J@ArangoDB

{ "subject" : "ArangoDB", "tags": [ "multi-model", "nosql", "database" ] }

Parsing PHP Arrays With PHP

By accident I found this StackOverflow question about how to convert a PHP string with array data into an actual PHP array variable.

For example, if your application gets this string from somewhere:

example string data
1
$string = "array(array('aaa','bbb','ccc','ddd'),array('AAA','BBB','CCC','DDD'))";

How do you convert this into a PHP array variable so you can access the individual array elements? This is what we want to be able to do:

1
2
$result = magicallyConvertStringToArray($string);
var_dump($result[0][0]);  // should be 'aaa'

How do we get to our variable?

The obvious solution #1 is to agree on another data exchange format (e.g. JSON) and simply use that. PHP has built-in functions for JSON stringification and JSON parsing.

Eval?

But what if the data format really has to stay like this and you cannot change it? Then the obvious simple solution would be to eval() the string and capture the result in a new variable.

Voila le array:

using eval
1
2
$result = eval($string);
var_dump($result[0][0]);  // 'aaa'

But everyone knows that eval is evil and should be avoided wherever possible – especially when being run on strings fetched from remote data sources.

Writing a PHP data parser in PHP

Remembering that PHP has a built-in tokenizer for PHP code, we could also make use of this and write a small parser for PHP array data. Note that I wouldn’t recommend writing your own parser if there are other options. But it’s a last resort, and for the task at hand it should be relatively easy.

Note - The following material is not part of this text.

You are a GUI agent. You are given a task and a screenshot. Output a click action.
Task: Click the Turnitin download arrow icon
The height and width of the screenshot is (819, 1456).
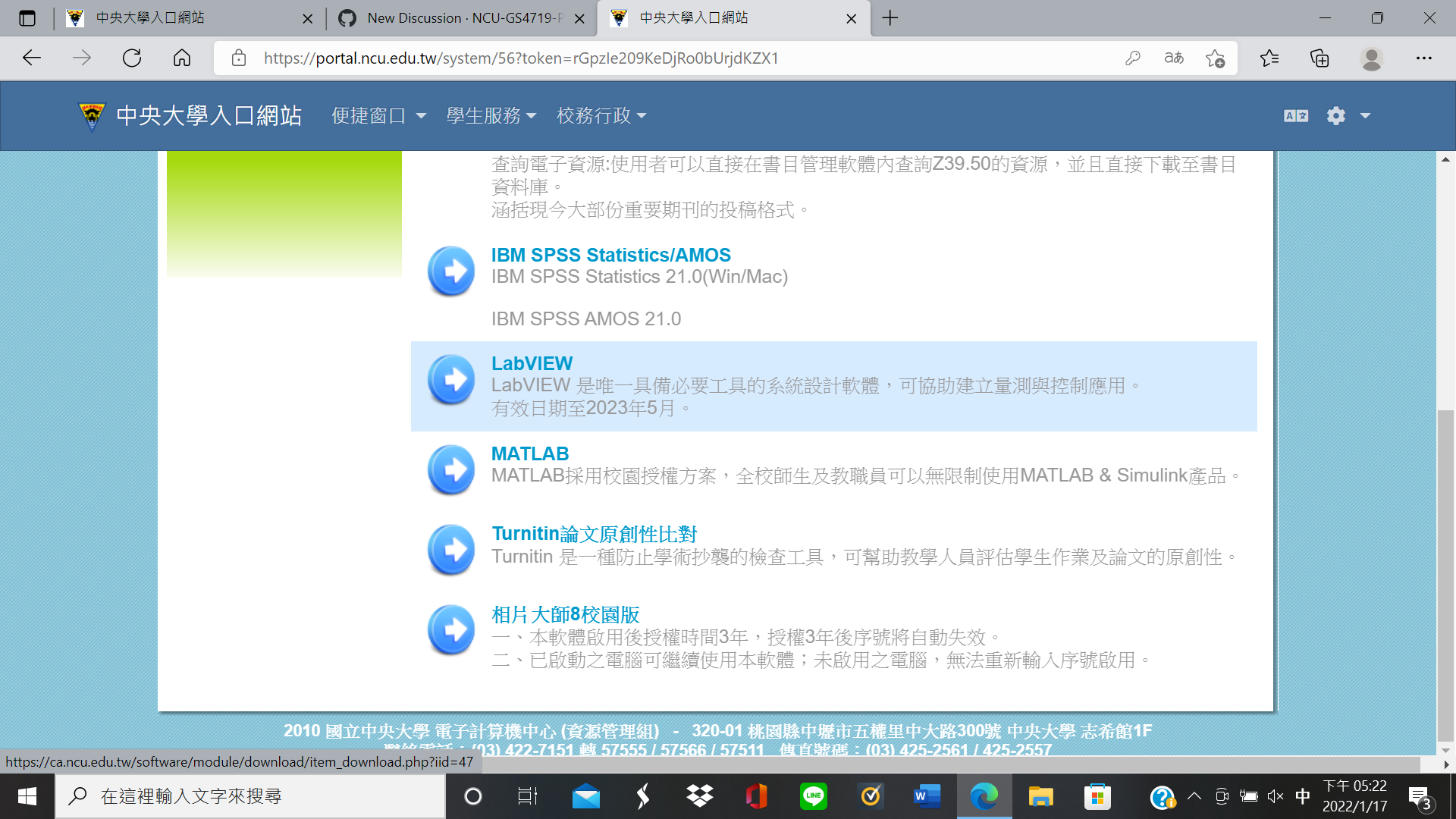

This is because we’ll only have to deal with arbitrarily nested arrays and some scalar value types (strings, numbers, bool, null). We don’t expect to see serialized object instances in our data. And, not to forget, PHP comes with a built-in tokenizer for PHP code, and we’ll let it do most of the work.

Before the string can be parsed, it must be turned into PHP code. This can be achieved by prepending <?php to it (otherwise the tokenizer would interpret the string as an HTML string). We can then use PHP’s token_get_all() function to tokenize the string contents for us.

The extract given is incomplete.